__WHAT TO PRODUCE__:
Give the records again exactly, with every character kept.

[[ DATA PROVIDED, beginning ]]

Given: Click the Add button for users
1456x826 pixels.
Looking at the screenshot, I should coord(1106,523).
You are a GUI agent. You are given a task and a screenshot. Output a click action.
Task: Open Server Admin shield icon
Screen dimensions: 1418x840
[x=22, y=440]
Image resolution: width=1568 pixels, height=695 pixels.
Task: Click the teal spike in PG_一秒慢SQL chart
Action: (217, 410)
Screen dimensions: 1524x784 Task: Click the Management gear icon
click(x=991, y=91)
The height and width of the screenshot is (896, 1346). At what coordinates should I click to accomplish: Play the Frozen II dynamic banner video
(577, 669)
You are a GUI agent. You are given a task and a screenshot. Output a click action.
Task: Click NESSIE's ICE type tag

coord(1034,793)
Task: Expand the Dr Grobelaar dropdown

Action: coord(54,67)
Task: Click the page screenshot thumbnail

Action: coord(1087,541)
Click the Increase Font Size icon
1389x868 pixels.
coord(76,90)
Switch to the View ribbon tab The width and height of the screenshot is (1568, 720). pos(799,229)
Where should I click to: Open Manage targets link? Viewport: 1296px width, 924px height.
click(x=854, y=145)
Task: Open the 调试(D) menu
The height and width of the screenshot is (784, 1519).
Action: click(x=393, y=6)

[[ DATA PROVIDED, end ]]

__OUTPUT OF THE TASK__:
Given: Click the Add button for users
1456x826 pixels.
Looking at the screenshot, I should coord(1106,523).
You are a GUI agent. You are given a task and a screenshot. Output a click action.
Task: Open Server Admin shield icon
Screen dimensions: 1418x840
[x=22, y=440]
Image resolution: width=1568 pixels, height=695 pixels.
Task: Click the teal spike in PG_一秒慢SQL chart
Action: (217, 410)
Screen dimensions: 1524x784 Task: Click the Management gear icon
click(x=991, y=91)
The height and width of the screenshot is (896, 1346). At what coordinates should I click to accomplish: Play the Frozen II dynamic banner video
(577, 669)
You are a GUI agent. You are given a task and a screenshot. Output a click action.
Task: Click NESSIE's ICE type tag

coord(1034,793)
Task: Expand the Dr Grobelaar dropdown

Action: coord(54,67)
Task: Click the page screenshot thumbnail

Action: coord(1087,541)
Click the Increase Font Size icon
1389x868 pixels.
coord(76,90)
Switch to the View ribbon tab The width and height of the screenshot is (1568, 720). pos(799,229)
Where should I click to: Open Manage targets link? Viewport: 1296px width, 924px height.
click(x=854, y=145)
Task: Open the 调试(D) menu
The height and width of the screenshot is (784, 1519).
Action: click(x=393, y=6)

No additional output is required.